Required task:
Reproduce the forum thread about the Arizona's paint colors word for word.

Source text:

+ + + + +

|
Post by navairdave (Dave) on Dec 5, 2013 18:50:19 GMT -5
As she may have appeared on Dec. 6th 1941 
|
|
|
Post by yardbird78 on Dec 5, 2013 18:56:16 GMT -5
Nice painting. Is that blue accurate? What happened to good old fashioned gray?
Darwin
|
|
|
Post by Steve Nelson on Dec 7, 2013 0:57:43 GMT -5
|
|
|
Post by navairdave (Dave) on Dec 7, 2013 4:45:35 GMT -5
December 7th 1941 
|
|
|
Post by navairdave (Dave) on Dec 8, 2013 7:20:23 GMT -5
The aftermath. 
|
|
Deleted
Deleted Member
Posts: 0
|
Post by Deleted on Dec 8, 2013 8:08:23 GMT -5
Steve Nelson,
Thanks for posting the Battleship Division Colors and I often wonder what the colors means ... and viola you answered a burning question on my mind for years. Thanks a million!
|
|
|
Post by RichardCV14 on Aug 18, 2014 19:57:53 GMT -5
The blue had been specified, but I understand there's still some controversy over whether she'd actually been repainted yet on 12/7. Then there's the whole "red turret tops" thing..again, they were specified, but no one seems to know if they had actually been painted or not (although overhead photos seem to show the turret tops a different shade than the rest of the ship.) This pic shows the latest thinking on what the Arizona's colors were at the time of the attack.  I built the ancient Revell 1/425 Arizona a few years ago. I used an old tin of Humbrol labeled "Azure Blue." It was too dark for the color it was supposed to be, but seemed a decent match for the "Pacific Blue" specified for battlewagons. I also thing the red turret tops just look cool. The model is pretty much straight from the box, although I scratchbuilt an OS2U, since the model only came with biplanes. SN    
|
|
|
Post by RichardCV14 on Aug 18, 2014 20:05:48 GMT -5
I still just don't buy into the red turret tops. Why doesn't someone find a National Park Service diver and just ask? Turret 1 is still in place and I've been told that 3 and 4 are still stored somewhere on the island since they used the 14" as shore batteries in 1942. Heck, those guns may even still be there.

+ + + + +

Raw data:
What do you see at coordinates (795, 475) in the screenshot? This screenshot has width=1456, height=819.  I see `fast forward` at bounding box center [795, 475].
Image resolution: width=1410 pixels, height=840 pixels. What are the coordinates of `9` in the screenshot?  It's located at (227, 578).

+ + + + +

Output of the task:
|
Post by navairdave (Dave) on Dec 5, 2013 18:50:19 GMT -5
As she may have appeared on Dec. 6th 1941 
|
|
|
Post by yardbird78 on Dec 5, 2013 18:56:16 GMT -5
Nice painting. Is that blue accurate? What happened to good old fashioned gray?
Darwin
|
|
|
Post by Steve Nelson on Dec 7, 2013 0:57:43 GMT -5
|
|
|
Post by navairdave (Dave) on Dec 7, 2013 4:45:35 GMT -5
December 7th 1941 
|
|
|
Post by navairdave (Dave) on Dec 8, 2013 7:20:23 GMT -5
The aftermath. 
|
|
Deleted
Deleted Member
Posts: 0
|
Post by Deleted on Dec 8, 2013 8:08:23 GMT -5
Steve Nelson,
Thanks for posting the Battleship Division Colors and I often wonder what the colors means ... and viola you answered a burning question on my mind for years. Thanks a million!
|
|
|
Post by RichardCV14 on Aug 18, 2014 19:57:53 GMT -5
The blue had been specified, but I understand there's still some controversy over whether she'd actually been repainted yet on 12/7. Then there's the whole "red turret tops" thing..again, they were specified, but no one seems to know if they had actually been painted or not (although overhead photos seem to show the turret tops a different shade than the rest of the ship.) This pic shows the latest thinking on what the Arizona's colors were at the time of the attack.  I built the ancient Revell 1/425 Arizona a few years ago. I used an old tin of Humbrol labeled "Azure Blue." It was too dark for the color it was supposed to be, but seemed a decent match for the "Pacific Blue" specified for battlewagons. I also thing the red turret tops just look cool. The model is pretty much straight from the box, although I scratchbuilt an OS2U, since the model only came with biplanes. SN    
|
|
|
Post by RichardCV14 on Aug 18, 2014 20:05:48 GMT -5
I still just don't buy into the red turret tops. Why doesn't someone find a National Park Service diver and just ask? Turret 1 is still in place and I've been told that 3 and 4 are still stored somewhere on the island since they used the 14" as shore batteries in 1942. Heck, those guns may even still be there.